[Task material Boundary: Start]
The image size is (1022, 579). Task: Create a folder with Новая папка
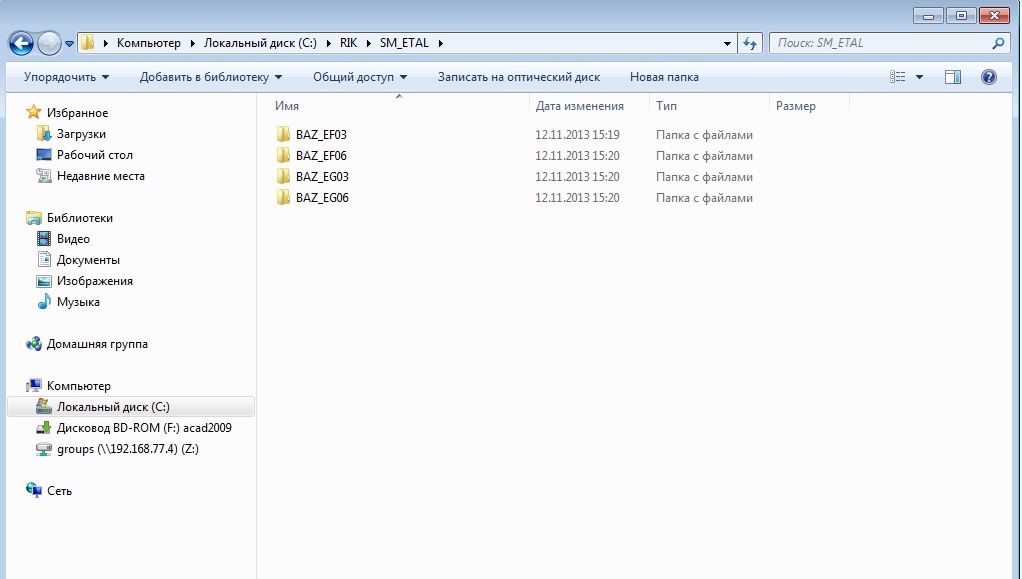point(664,77)
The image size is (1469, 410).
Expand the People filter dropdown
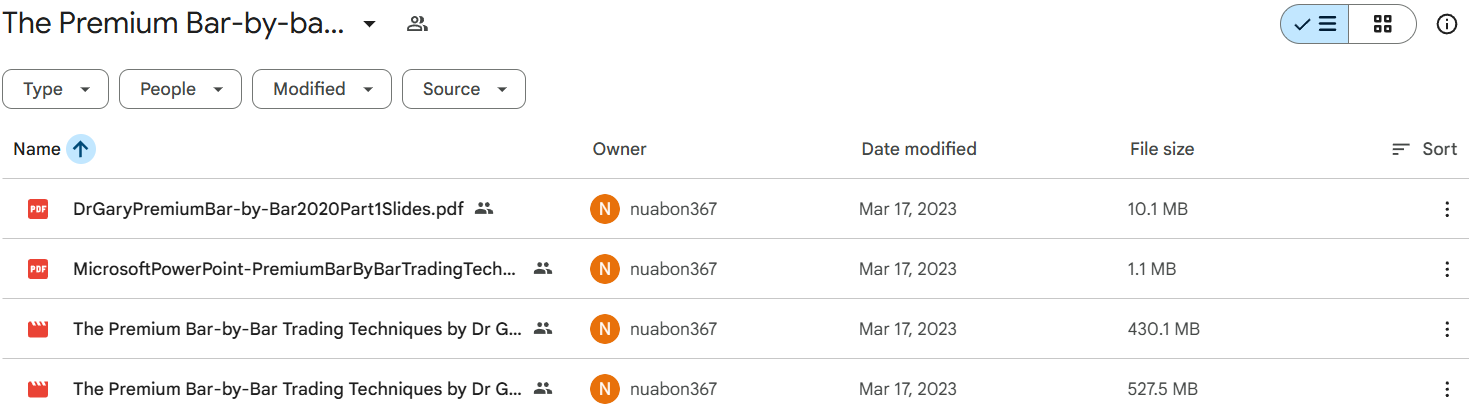coord(180,89)
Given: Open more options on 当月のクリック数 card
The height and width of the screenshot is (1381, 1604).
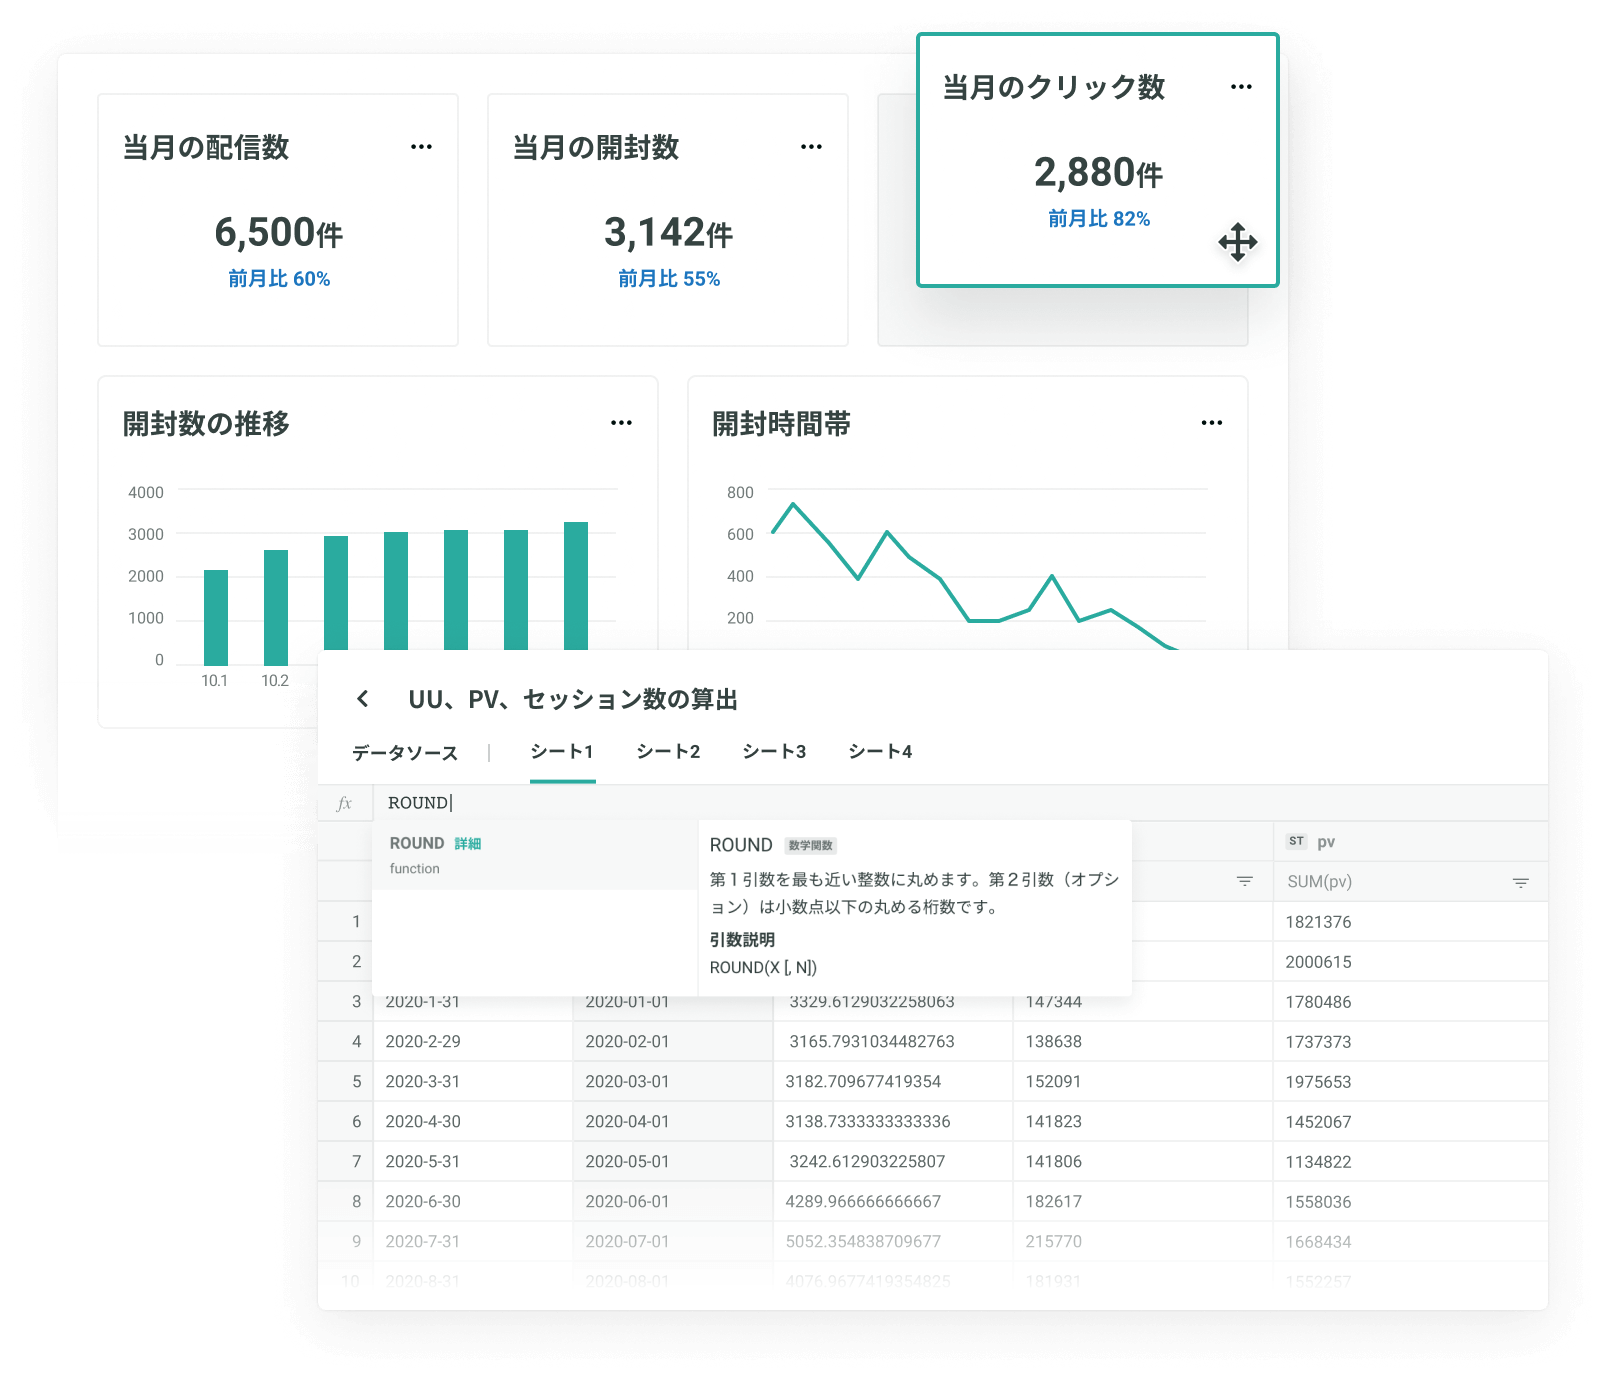Looking at the screenshot, I should point(1241,87).
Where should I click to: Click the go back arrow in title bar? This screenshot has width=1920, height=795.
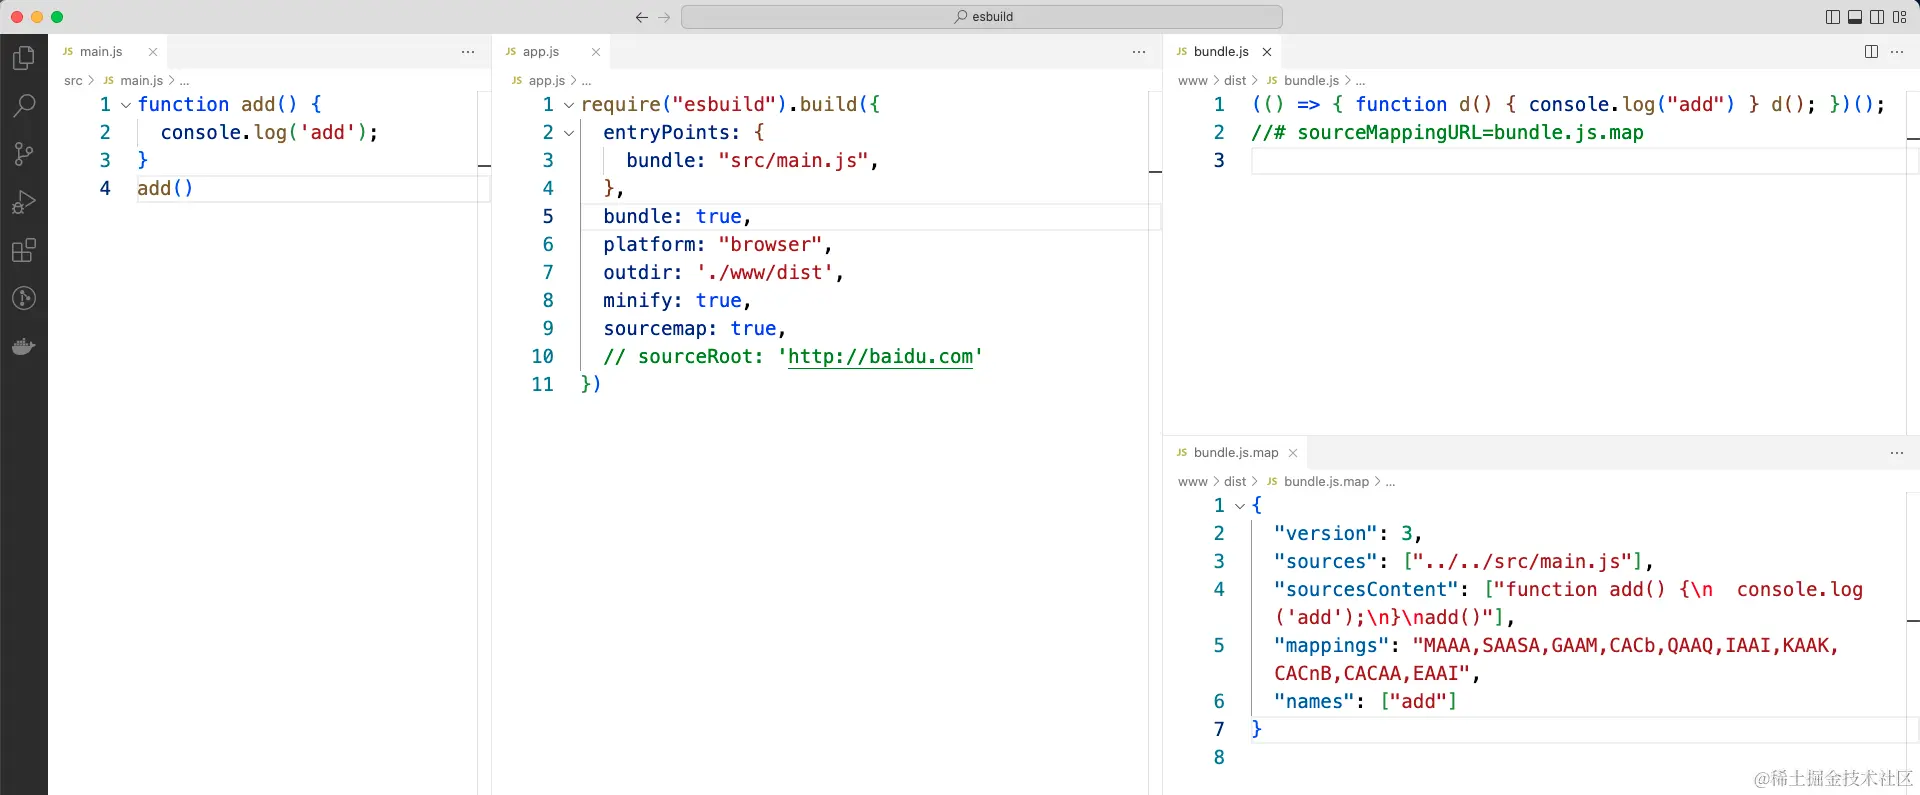coord(641,17)
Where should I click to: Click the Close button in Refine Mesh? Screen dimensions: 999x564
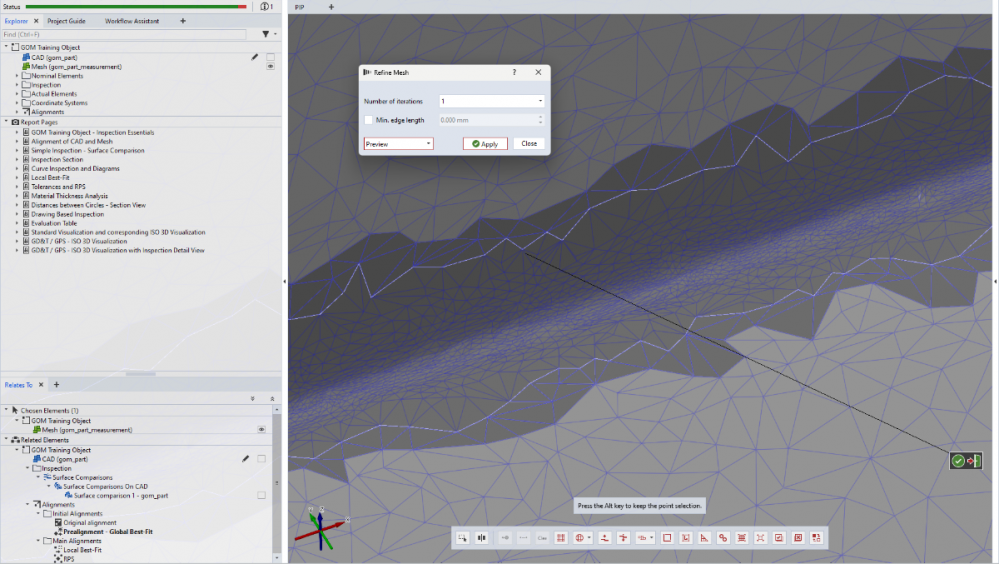[x=529, y=143]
[Task material Boundary: End]
▶ [Exercise]:
Output, exactly and without pictures, the span of lines that starts at the line containing "The image size is (1469, 410)." and ends at the last line above.

▶ [Result of this task]:
The image size is (1469, 410).
Expand the People filter dropdown
coord(180,89)
Given: Open more options on 当月のクリック数 card
The height and width of the screenshot is (1381, 1604).
Looking at the screenshot, I should point(1241,87).
Where should I click to: Click the go back arrow in title bar? This screenshot has width=1920, height=795.
coord(641,17)
Where should I click to: Click the Close button in Refine Mesh? Screen dimensions: 999x564
[x=529, y=143]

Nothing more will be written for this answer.